**Task statement**. State how many lines in the entries below include the string "This", and give nothing beyond that number.

┌─ Exercise data

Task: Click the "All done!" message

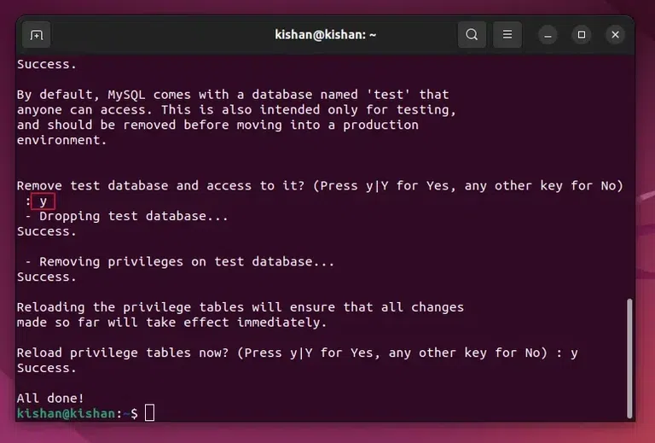Action: click(x=50, y=398)
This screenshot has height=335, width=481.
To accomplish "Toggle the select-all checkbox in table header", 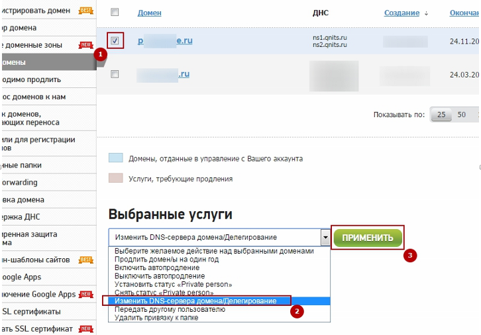I will [x=115, y=13].
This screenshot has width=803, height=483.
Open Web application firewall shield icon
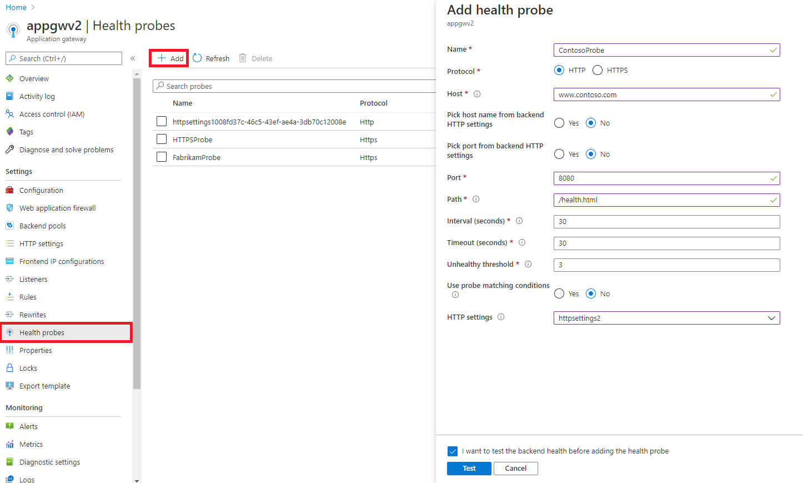9,208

└─

**Task response**. 2